NEW YORK WellPoint Inc WLP.N said on Wednesday first-quarter profit slumped a steeper-than-expected 25 percent on high medical costs, mainly in its Medicare plans for the elderly. The health insurer also further cut its 2008 forecast.
The largest U.S. health insurer by membership sharply lowered its outlook for the second time since March, projecting higher medical costs. Its first profit warning sparked a broad sell-off among health insurers and speculation by some analysts that the industry has entered a cyclical downturn.
First-quarter net income fell to $588.1 million, or $1.07 per share, from $783.1 million, or $1.26 per share, a year earlier. Analysts on average expected $1.18 per share, according to Reuters Estimates.
Revenue rose 3.5 percent to $15.4 billion.

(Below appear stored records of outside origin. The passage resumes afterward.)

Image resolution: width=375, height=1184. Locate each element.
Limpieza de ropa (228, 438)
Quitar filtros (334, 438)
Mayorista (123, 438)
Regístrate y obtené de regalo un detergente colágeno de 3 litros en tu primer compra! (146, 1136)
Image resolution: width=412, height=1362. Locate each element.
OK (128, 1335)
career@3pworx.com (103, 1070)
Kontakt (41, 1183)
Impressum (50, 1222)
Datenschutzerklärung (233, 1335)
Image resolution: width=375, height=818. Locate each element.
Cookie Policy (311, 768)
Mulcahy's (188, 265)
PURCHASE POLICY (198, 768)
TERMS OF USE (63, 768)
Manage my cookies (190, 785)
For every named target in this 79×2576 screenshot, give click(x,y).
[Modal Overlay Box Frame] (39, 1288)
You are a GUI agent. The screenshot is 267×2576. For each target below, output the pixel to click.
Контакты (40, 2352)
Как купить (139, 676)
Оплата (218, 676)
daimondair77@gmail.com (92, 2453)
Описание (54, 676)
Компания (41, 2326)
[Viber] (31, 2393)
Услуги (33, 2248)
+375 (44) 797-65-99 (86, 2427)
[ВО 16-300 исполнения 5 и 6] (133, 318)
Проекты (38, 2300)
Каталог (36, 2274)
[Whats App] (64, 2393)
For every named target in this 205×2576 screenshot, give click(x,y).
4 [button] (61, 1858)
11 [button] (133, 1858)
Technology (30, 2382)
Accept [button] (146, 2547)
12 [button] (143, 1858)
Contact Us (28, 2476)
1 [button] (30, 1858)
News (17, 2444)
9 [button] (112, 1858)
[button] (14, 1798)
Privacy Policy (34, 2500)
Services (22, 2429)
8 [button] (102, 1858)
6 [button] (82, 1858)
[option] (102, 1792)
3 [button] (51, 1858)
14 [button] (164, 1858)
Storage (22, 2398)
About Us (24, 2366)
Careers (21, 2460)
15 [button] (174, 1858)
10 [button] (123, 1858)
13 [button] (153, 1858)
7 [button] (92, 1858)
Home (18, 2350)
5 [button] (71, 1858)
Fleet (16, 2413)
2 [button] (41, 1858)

The company's benefit expense ratio -- the percent of premiums spent on medical costs -- worsened to 85.1 percent from 83.1 percent a year ago. Most of that stemmed from costs under its Medicare plans.
WellPoint forecast full-year profit of $5.42 per share to $5.67 per share. Analysts had expected $5.74.
In March, the company had projected 2008 profit in the range of $5.76 to $6.01 per share. That forecast had been reduced from its prior view of $6.41 per share, so the company has now cut its forecast by as much 15 percent over that time.
Shares of the Indianapolis-based company are off about 47 percent in 2008, compared with a 36 percent drop for the Morgan Stanley Healthcare Payor index .HMO.